Published: May 27, 2021
New York Police Officer Chris Hunt stands guard in front of the New York Stock Exchange October 11, 2001 in New York City on the one month anniversary of the terrorist attacks on the World Trade Center and the Pentagon in Washington D.C. A Newsweek expose revealed the Pentagon manages a ‘clandestine army’ 60,000 strong composed of domestic and foreign, online and real life agents operating in society under government-backed false identities.
New York Police Officer Chris Hunt stands guard in front of the New York Stock Exchange October 11, 2001 in New York City on the one month anniversary of the terrorist attacks on the World Trade Center and the Pentagon in Washington D.C. A Newsweek expose revealed the Pentagon manages a ‘clandestine army’ 60,000 strong composed of domestic and foreign, online and real life agents operating in society under government-backed false identities. (Image: Justin Sullivan/Getty Images)

An exclusive investigation by a mainstream media outlet has revealed the Pentagon has created a clandestine army of undercover operatives ten times the size of the CIA’s spy divisions, relying on a tactic known as “Signature Reduction,” a method of identity camouflaging and spoofing, in order to carry out both foreign and domestic, uniformed and civilian, real life and online operations that are “missions that are so sensitive they have to be personally approved by the Secretary of Defense.”

··········

● Task objective:
From the image caption in the article above about the Pentagon's undercover army, list every place or site that is named.

● Dataset content:
··········

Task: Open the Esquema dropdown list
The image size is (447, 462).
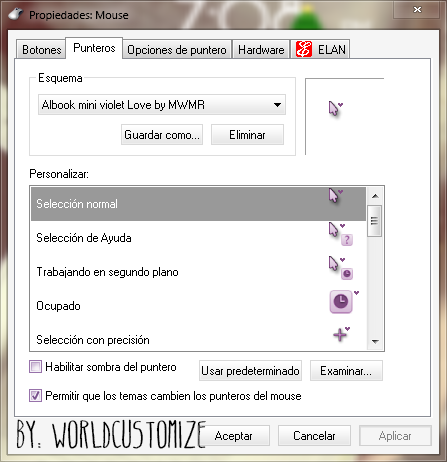Action: point(162,105)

··········

● Task answer:
- New York Stock Exchange
- New York City
- World Trade Center
- the Pentagon
- Washington D.C.